Raisin haters would have you believe that the dried grape ruins everything that it touches, but have you ever wondered whether the raisin is just a misunderstood little thing that no one quite knows how to use properly? According to Food & Wine's Associate Editorial Director Chandra Ram, that may be the case. Ram once saw Chef Cheetie Kumar pour a heap of melted butter over the dried fruit at an event. The chef's trick, it seems, is all that was needed to change raisins for the better.

Per Kumar's method, you should spread golden raisins mixed with melted butter in a baking tray and sprinkle a generous pinch of kosher salt on top before baking them in an oven. The butter and salt transform the raisins into plump pearls that taste a little sweet and salty.
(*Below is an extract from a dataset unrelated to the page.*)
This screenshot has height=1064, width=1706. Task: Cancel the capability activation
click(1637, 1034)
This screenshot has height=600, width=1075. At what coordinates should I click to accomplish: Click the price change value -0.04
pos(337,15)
Plumping may be the key to making raisins better

Butter makes everything better, even raisins. By baking or frying dry raisins in some butter or olive oil, you're left with a jam-like glob of warm and soft dried fruit that's far from the chewy and resilient texture that makes a raisin so off-putting. While this is an excellent way to make juicy raisins and smear them on top of toast on a cold winter morning, it's not the only way to give new life to the dried fruit.

Plumping essentially means letting raisins soak and marinate in a liquid that rehydrates the dried fruit, turning the lifeless wrinkled raisins into fat and juicy pearls. Melted butter is one way to do so, but there are different ways to plump raisins. Raisins can be soaked in vinegar, citrus, fruit juices, or even water. Vinegar will also pickle the raisins and give their sweet flavor an acidic touch, which can be a welcome addition to salads and cheese boards. Additionally, raisins can be left to marinate in alcoholic liquids like wine, rum, or brandy when used in baked treats as well.

No matter the liquid you choose, one advantage of Chef Cheetie Kumar's melted butter and salt method is that she lets the raisins plump up in the heat of an oven. Though not necessary, according to Real Simple, warm liquids will plump up raisins much faster than anything cold will. If you're in a rush, Kumar's butter and bake trick is an excellent way to go.